China equities defy Asia outflow as mandates rack up

Investors globally have been dumping Asia-Pacific equities for the last four years, but data shows Chinese stocks are bucking that trend despite trade tensions and slowing growth.

China’s already-slowing economic growth faces major headwinds as its trade spat with the US escalates – not that one can tell from the amount of offshore capital pouring into mainland Chinese stocks or the growing number of China mandates.

While institutions have pulled a net $139.4 billion from Asia-Pacific equity markets from the start of 2015 to June 30 this year, they have invested a net $3.9 billion into Chinese stocks over the same period, according to data provider eVestment (see graph below).

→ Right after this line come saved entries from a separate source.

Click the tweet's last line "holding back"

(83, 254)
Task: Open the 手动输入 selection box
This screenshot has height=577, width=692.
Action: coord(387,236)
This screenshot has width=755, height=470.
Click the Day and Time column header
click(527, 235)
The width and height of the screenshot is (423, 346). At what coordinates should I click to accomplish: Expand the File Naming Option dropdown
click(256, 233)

For Jay Kloepfer, San Francisco-based head of capital markets research at US consultancy Callan, the direction of travel is clear, even if US institutional investors are lagging their peers in Europe and Asia on China equity investment*.

American state funds, in particular, face a challenge in that “perhaps making a dedicated allocation to China while we're in the midst of a trade war doesn't look good”, he said. 

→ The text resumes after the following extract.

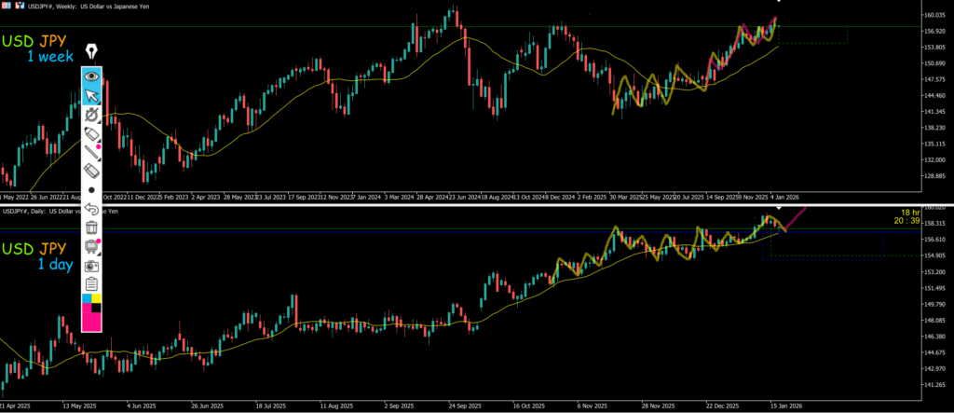Take a screenshot with the camera icon
The image size is (954, 413).
click(91, 265)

“Politics are perhaps delaying it,” Kloepfer added, “but in the longer-term, it’s hard for me to imagine that [US] institutional pension and endowment/foundation portfolios won’t have a dedicated China exposure.”

Globally, the investment into mainland Chinese equities has been particularly strong since the final quarter of 2016, when US President Donald Trump first ramped up his protectionist policies, with 11 straight quarters of net inflows totalling $11.9 billion.

(Source: eVestment; Click for full view)

And the contrast with the rest of Asia appears to have held so far in 2019, with $14.4 billion fleeing broader Asia-Pacific equity strategies but $1.36 billion flowing into China-specific stock mandates. 

Of course, MSCI’s move to steadily increase the weighting of A-shares in its benchmark global emerging market index has provided structural support as passive funds are forced to adjust their holdings.  


But long-term bullishness towards the world’s second-biggest economy is also a factor and it is helping to offset medium-term worries over the outlook for global trade – so much so, that some asset owners are increasingly setting up dedicated China equity portfolios or are considering doing so.

Hong Kong-based Value Partners, for example, won a “very sizeable” China equity mandate from a European insurance company late last year, said Au King Lun, president of the fund house. The strategy will invest in both mainland-listed A-share and Hong Kong-listed Chinese company H-shares.

“We’re in the process of onboarding the strategy now,” Au told AsianInvestor, adding that the deal highlighted the benefit of having a European presence after Value Partners opened an office in London in late 2016.

The allocation is well over $100 million in size, one industry source said, although Value Partners declined to confirm this.

Others in Europe are making similar moves. London-based Coal Pension Trustees, which runs the UK’s legacy coal industry retirement funds, picked two managers for its first A-share portfolio earlier this year.

Indeed, cross-border investment specifically into A-shares via the qualified foreign institutional investor channels (both QFII and renminbi-QFII) has picked up strongly, according to eVestment. 

A net $9.1 billion has flowed into such assets since the fourth quarter of  2016, with $6.2 billion of that coming last year, its data shows.

What’s more, eVestment’s database shows RQFII/QFII China A-shares equity entered its list of top-10 “rising universes” last month, based on strategy searches made globally and in the UK by investors and consultants over the previous six months. The products appearing in the most searches were BlackRock’s Systematic China Opportunities and Schroders’s China A-share strategies.

Investors elsewhere in Asia are also showing a rising interest in China equities. For example, Value Partners is seeing requests for proposals (RFPs) and expressions of interest from Malaysian institutional investors looking to make separate China equity allocations, Au said.

Having opened a new branch in Kuala Lumpur last year, the firm is looking to develop its China capabilities there. It hired a sharia fund specialist in April and is discussing creating China equity mandates with Islamic screening.


American institutional interest seems to be at an earlier stage, perhaps due to the current US-China tensions. Nonetheless it appears to be building, with Kloepfer indicating that his firm has already done several A-share searches this year.

For example, Value Partners is in talks with a US institution about potentially managing a “decent-sized” mandate for Greater China equities, Au said, declining to name the organisation.

And US pension plans such as Alaska Retirement Management Board (ARMB) and Washington State Investment Board are mulling the idea of separate A-share allocations.

It's just that that US interest is taking a bit longer to come to fruition.

“There is a lot of discussion [of Chinese equity investment among US pension plans], but not a lot of investing,” the global head of sales at a US fund house told AsianInvestor last month. “We haven’t seen more than 10 China-focused mandates at scale [$100 million plus] in the last 12 months.”

A-shares have accounted for most of these, he added, though some of the search activity has been exploratory, for information-gathering purposes.

Indeed, ARMB decided to engage its investment consultancy Callan to conduct an A-share manager search back in June last year. But as of late June this year it had only received presentations from Allianz Global Investors and Schroders and is yet to decide on making a specific A-share allocation.